HTM still works if you have an inexpensive source of heat to store in it, but I have to confess that I am not being rational. I want window walls; the rest is how to live with them.

I checked out the HEED calculator. It's a nice tool, but it just confirms what I have researched. I will build for passive solar, have a propane fireplace for simplicity (high output), with a wood stove backup. I will have to heat in Omak and cool some in the Winter. How much will depend on how well I insulate, etc. I don't think perfection exists, some energy has to be used. Conserving as much as possible with good building science and adherence to common sense helps. I'm about in the same lattitude and climate as your are PA (Lat: N 4827.9 Long: W 11931.1 Elev: 1305), but much dryer. I like the ACC concept enough to just build thicker walls with 12" block or better if they make it. The roofing system is what I still have to research. I want the simplest and highest R-Value that I can afford.
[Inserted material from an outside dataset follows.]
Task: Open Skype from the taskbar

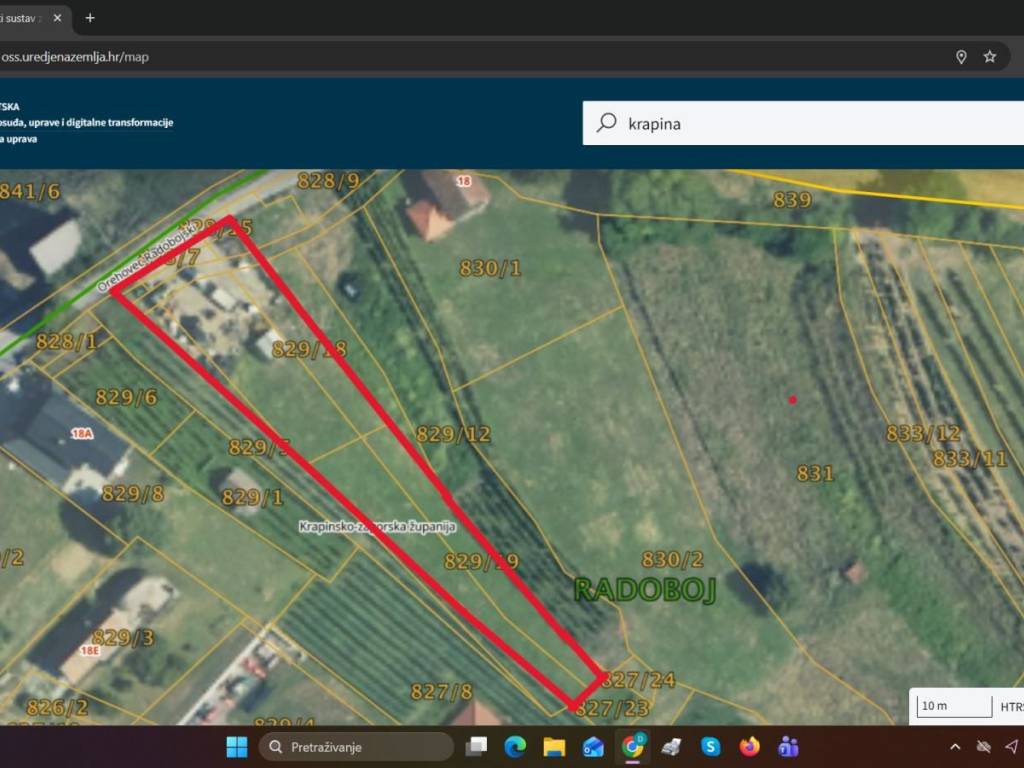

The problem with computer models is that "average" is rarely average. The extremes are what people remember from the last blush of passive solar building 30 years ago: the bright, warm days that turned light-mass homes into solar ovens. To me, AAC is designing for the worst case, not unlike building to a winter design temperature. I am not giving up a great deal. Even with R-10 walls, I beat code in Rescheck by 17 percent. The major heat loss in my design, not surprisingly, is windows rather than walls. Don't skimp there. (Consider roman shades for the opposite extreme of bitter cold; some claim r values as as high as 7.)
Don't know if you have found the design tools at builditsolar.com. Also, Google has a free, very slick 3-D CAD program at sketchup.google.com that works in conjunction with Google Earth. Build a model of your house, drop it onto a satellite map in its proper orientation and you can see how the sun hits it at any hour during the year.

I think the trick is balancing window area/orientation with proper thermal mass in a tight insulated envelope.